Task requirements:
Convert everything from the start of the items down to the line containing "click(x=125, y=51)" into a numbered list, skipping blank lines and leaving out the pictures.

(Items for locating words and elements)
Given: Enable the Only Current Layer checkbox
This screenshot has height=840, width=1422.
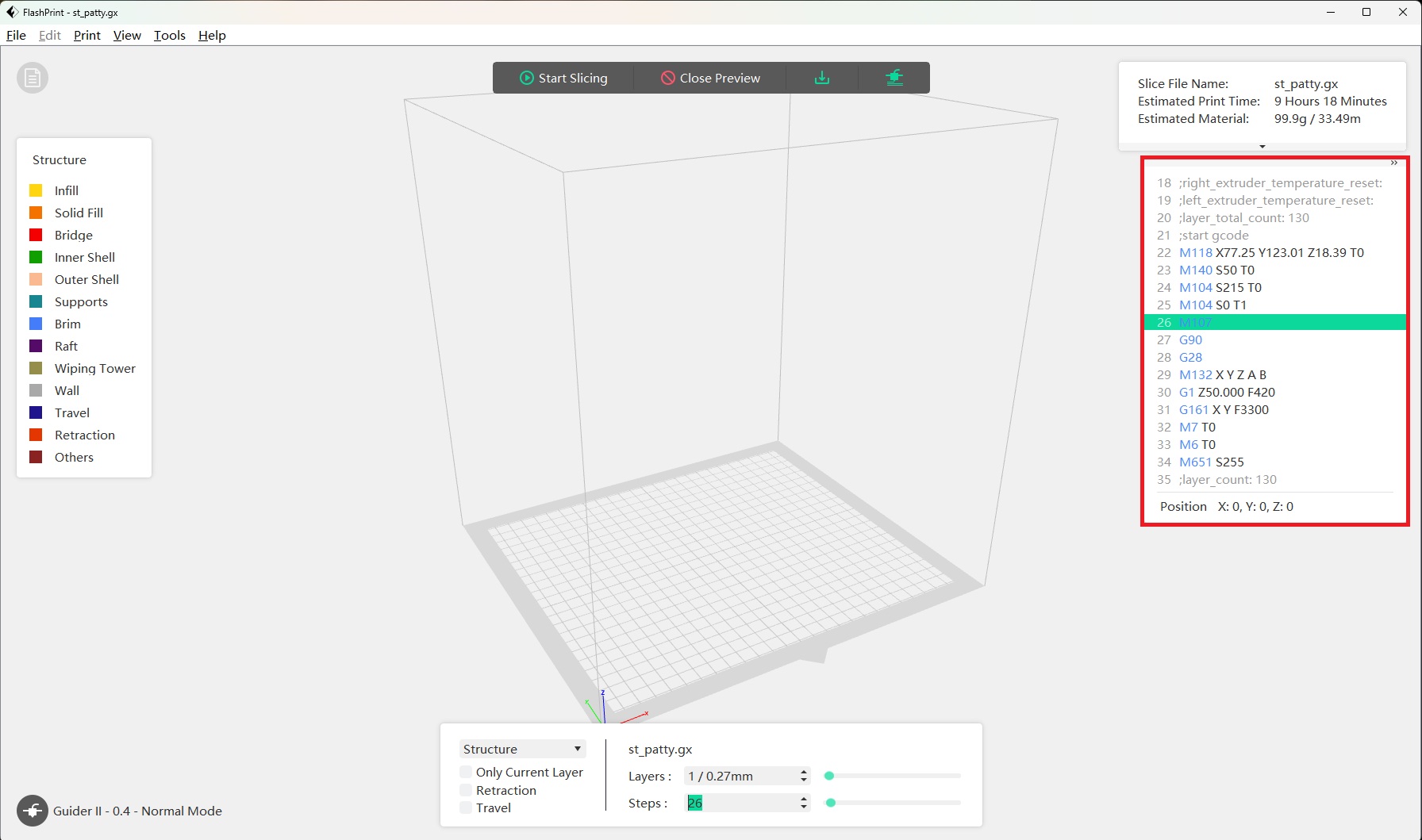Looking at the screenshot, I should tap(466, 772).
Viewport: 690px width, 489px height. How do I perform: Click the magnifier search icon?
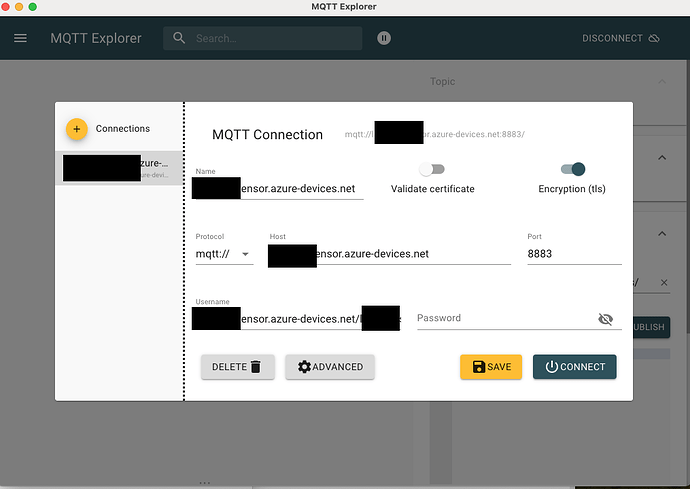[179, 39]

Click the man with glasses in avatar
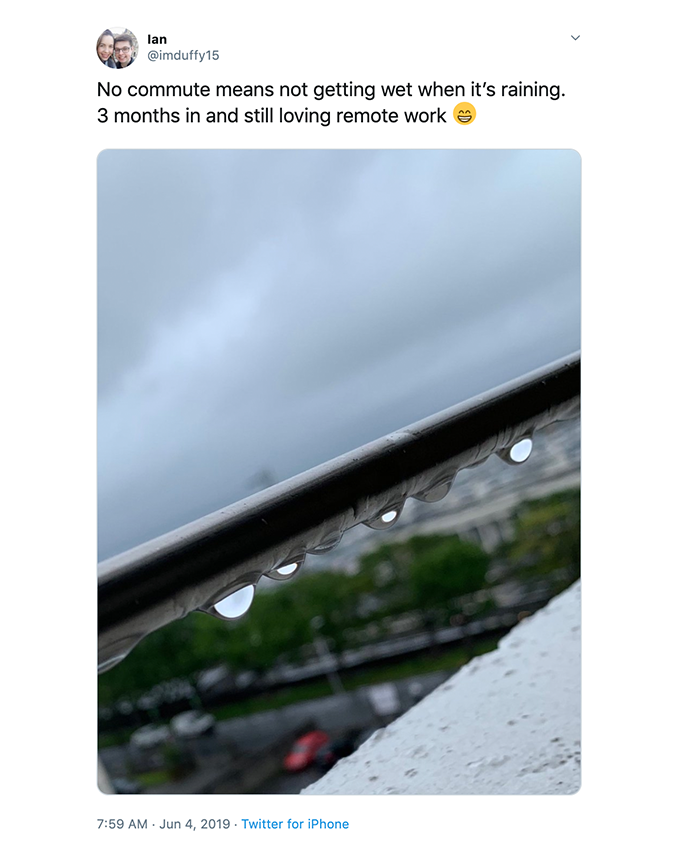click(x=125, y=51)
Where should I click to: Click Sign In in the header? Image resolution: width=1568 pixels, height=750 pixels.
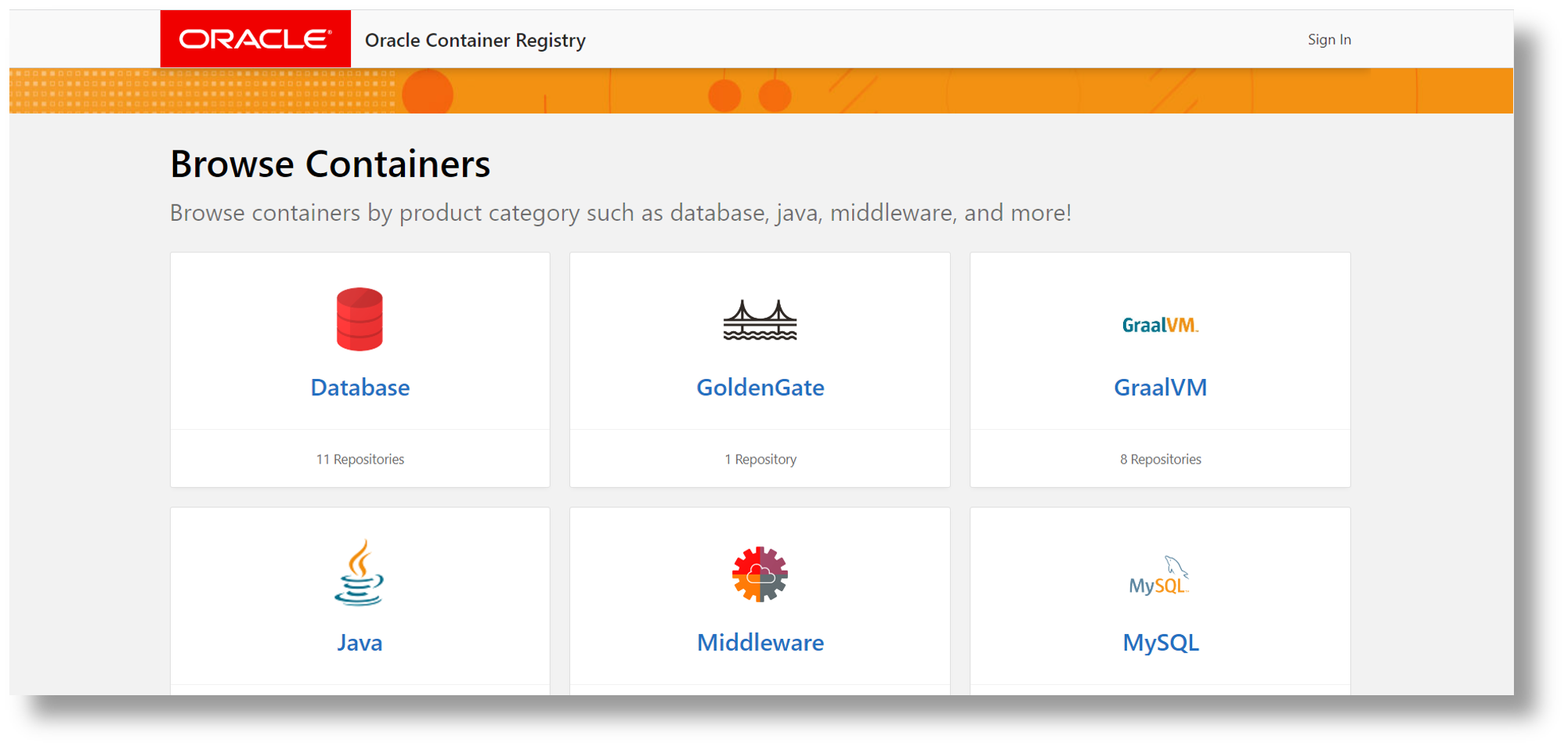click(x=1329, y=40)

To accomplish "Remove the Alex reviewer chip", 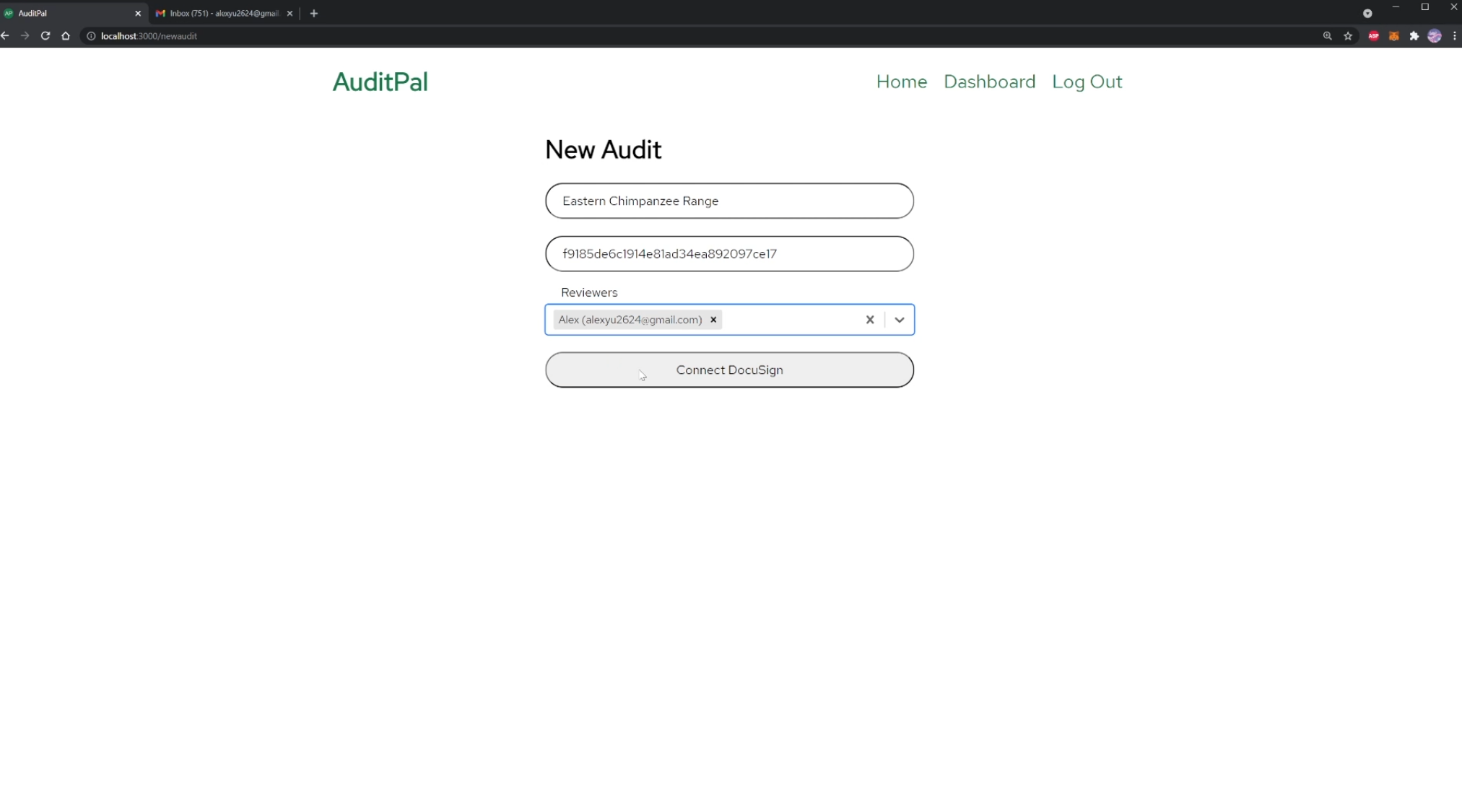I will pyautogui.click(x=713, y=320).
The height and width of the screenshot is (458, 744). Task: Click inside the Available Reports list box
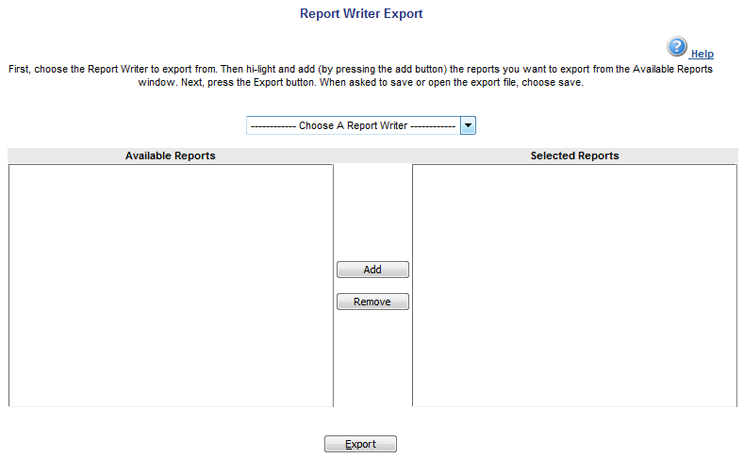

Answer to this task:
1. Given: Enable the Only Current Layer checkbox
2. This screenshot has height=840, width=1422.
3. Looking at the screenshot, I should tap(466, 772).
4. Viewport: 690px width, 489px height. How do I perform: Click the magnifier search icon?
5. [179, 39]
6. Click the man with glasses in avatar
7. click(x=125, y=51)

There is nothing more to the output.